I'm doing some craft projects where I'm attaching small LED lights behind pieces of glass and crystal-type stones.  Then I'm adding some decorative elements using Fimo clay.  The problem is, due to certain LED and clay placement, I need to bake the clay *after* connecting it to the glass/stones.  So the entire piece goes in the oven.  The lights and solder hold up just fine to the 230 degrees Fahrenheit for 30 minutes.  My epoxy, however, turns very yellow.  If I have a blue piece of glass with a white LED epoxied to it, it shines very much green. 

So basically, does anybody know of an epoxy that won't go yellow when exposed to heat?



Conventional epoxies won't like temperatures over 100 C, and will colour. High temp. epoxies exist, from folks like Permabond - maybe West System 'poxies will work.

Are you sure it's the epoxy turning yellow, and not the plastic of the LEDs?

Try baking a single LED and a separate blob of the epoxy stuck to a shard of glass and see which changes.

also, it might just be the blue glass has properties of filtering out the light in a way that it just appears yellow. Red glass may look orange, as LEDs are not a full spectrum white light.

I can see the yellow of the epoxy through the glass when the light is not even turned on. My problem is 100% due to the epoxy yellowing when heated. If you have some epoxy on hand, go stick a dried blop of it in your oven for half an hour at 230F. You'll see what I'm talking about. It turns a rather bold yellow. If you try this and it doesn't yellow, please let us all know what brand you tested.

Oh, forgot to mention, I also baked a plain piece of glass and one with epoxy to make sure it wasn't something about the fogginess of the glass that was reacting. The glass alone was just fine. The blop of epoxy on the other piece was a bold yellow spot when it came out of the oven. I also tested epoxies on other things. It's always the epoxy that goes yellow, but I've only tried off-the-shelf hardware store 2-part epoxies so far. The little ones, not the more expensive resins that come in the cans.

I've already done control tests. I'm 100% sure that it's the epoxy turning yellow. The LEDs handle the heat just fine as far as I can tell; no noticeable change to them.

Maybe you could experiment with some superglues to see if that works, at least it will leave a thinner coating or smaller attachment points. Ring or spot the epoxy away from the lens/focal point of the LED. Create a mount to hold the LED or leads in place. Use air-drying clay instead. Good luck.

Thanks for the tips, but that won't solve my problem. I really do need an epoxy or resin of some kind for my purposes. There's got to be one out there that can take a bit of heat.

A little googling reveals that the yellowing may be caused by exposure to UV light. Most consumer or less expensive epoxies will not contain the UV protected formulation.
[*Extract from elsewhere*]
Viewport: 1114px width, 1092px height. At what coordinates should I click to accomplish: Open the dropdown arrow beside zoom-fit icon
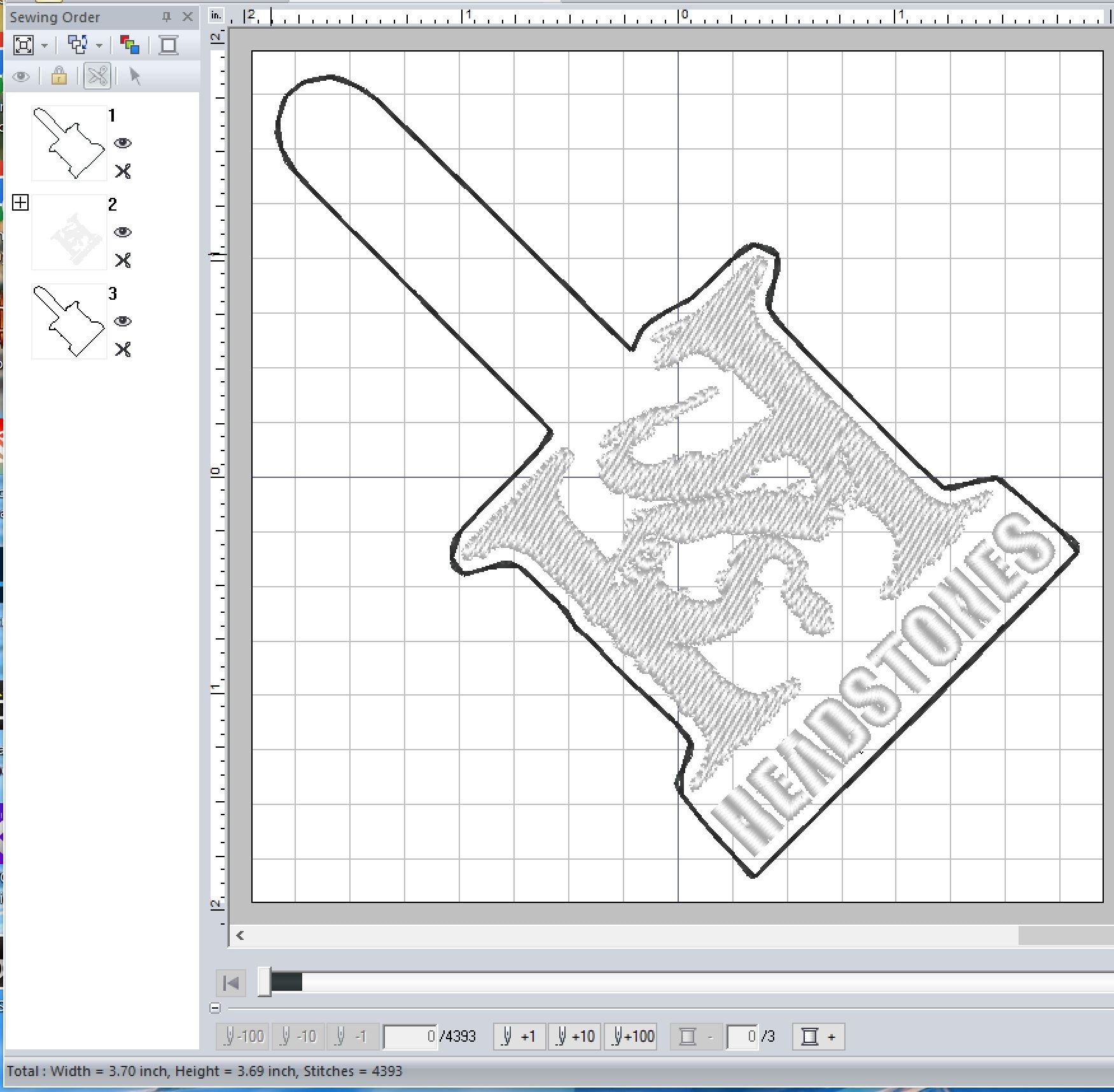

The are custom made industrial epoxies that don't yellow and do hold up to 250 F heat. I don't know if you need to order a 55 gal drum of that stuff. You might have to experiment.

I've no problem with the hint of yellow that just happens over time to epoxies that claim to be "water clear". It's subtle and not an issue. It's the heat of the oven that's causing the drastic and sudden yellowing.

I've googled a bit also, and I just don't know what to take the risk on if I experiment. The amounts are way more than I need of the ones that seem likely to work best (not 55 gallons, but still about $60 worth of product). And the fine print for pretty much everything says it's "light amber" in color or some such, and it's hard to find anything that talks about temperatures and further yellowing. I simply don't have the money to try them out.

No chance anybody here has some the large containers of resins for other projects and would be willing to smear a tiny bit on something and stick it in the oven?

Maybe try silicone clear caulk. It takes a day to cure but may work.